Combined with the initial 2017 gift, the Kohli family’s giving to the We See Tomorrow fundraising campaign has totaled $5 million, matching the largest private gift in the university’s 113-year history.

“It means everything. The legacy of this gift will be here for generations. There’s an immediate component of the funding that will infuse new dollars into this building, but it also includes an endowment to support the Excellence Training Center,” said Paul McFadden, president of the YSU Foundation. “We’re so fortunate that the Kohlis have decided to do this for the university.”

Although both Chander and Karen Kohli had long careers in medicine – Chander as a neurosurgeon and Karen as a nurse – supporting the Excellence Training Center honors both the early dream of Chander to be an engineer and the community that has grown to be their home.

“We’ve really loved this community since we’ve been here. They’ve given us everything we wanted,” Chander Kohli said. “We have family here. I had a practice here. People have been kind. I’ve served on the YSU board and the board of NEOMED. This community has given me so much and I want to give something back.”

After serving as a medical officer in the Indian armed forces, Chander Kohli came to the United States in 1966 for a surgical residency at Elyria Memorial Hospital. Six years later, he opened his own private neurosurgery practice in Youngstown. In the year’s since, he’s served on the boards of both Youngstown State and Northeast Ohio Medical University and made major donations to both colleges, often in honor of Aneal.

With Kohli Hall the newest named building on campus, being able to share that story – Chander arrived in the U.S. more than $600 in debt, from Elyria Hospital buying his plane ticket and other trips between airports paid for by friends – with the community.

“It’s always fun to have a name attached to something and be able to tell those stories. Who was the Beeghly family? They were Standard Slag and part of our heyday and players in the steel industry,” said YSU President Jim Tressl. “Now, we’re able to tell the story of someone who came and worked and learned his craft. Think about when we started as a neurosurgeon 50 years ago and now. He knows that that’ll be the case in manufacturing and his gift means our students will be part of an ongoing development. With the training here, they can mirror his career.”

Part of the $3.9 million gift for the Excellence Training Center will support an endowment to pay for ongoing support of the center, including buying and installing new technologies, maintenance, expansion and new program initiatives. 

“Their gift takes this to the next level because you can never have all the equipment you want to have, all the finishing touches.
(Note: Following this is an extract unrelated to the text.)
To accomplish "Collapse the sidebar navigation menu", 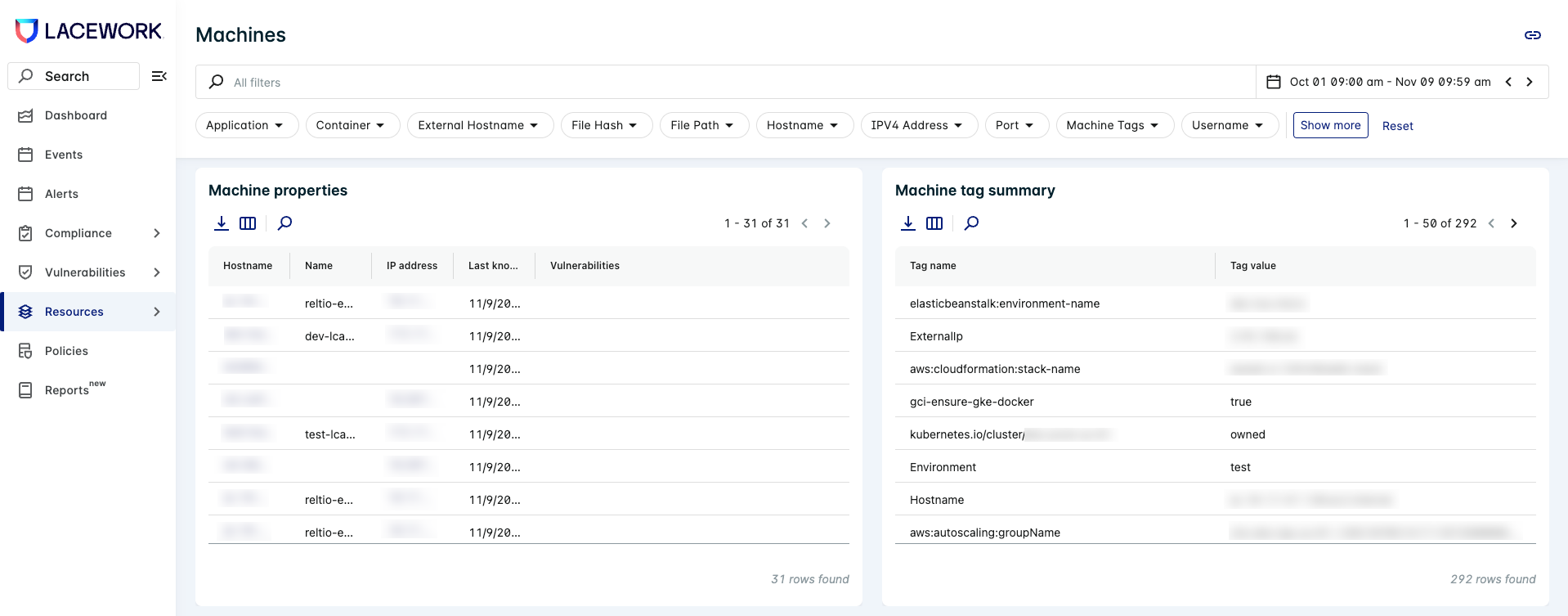I will [159, 76].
Having an account to continue developing is so valuable, especially in the technology field; technology ends up costing more and it changes so much,” Tressel said. “This is absolutely huge for YSU.”

Opened in July, the center is a $12 million joint effort between YSU, Eastern Gateway Community College, Youngstown City Schools, America Makes, the Youngstown Business Incubator, local career centers and companies. It features equipment and lab areas that can be used perform research, train workers and provide education on the latest technology the industry has to offer.

“This is going to bring students from a lot of other places. This isn’t something that most places have. It’s very unique in the area and I think it’ll attract a lot of people,” Karen Kohli said.

Pictured: YSU President Jim Tressel presents Dr. Chander Kohli with the plaque that will be installed on Kohli Hall in honor of the family’s $3.9 million donation to support the Excellence Training Center.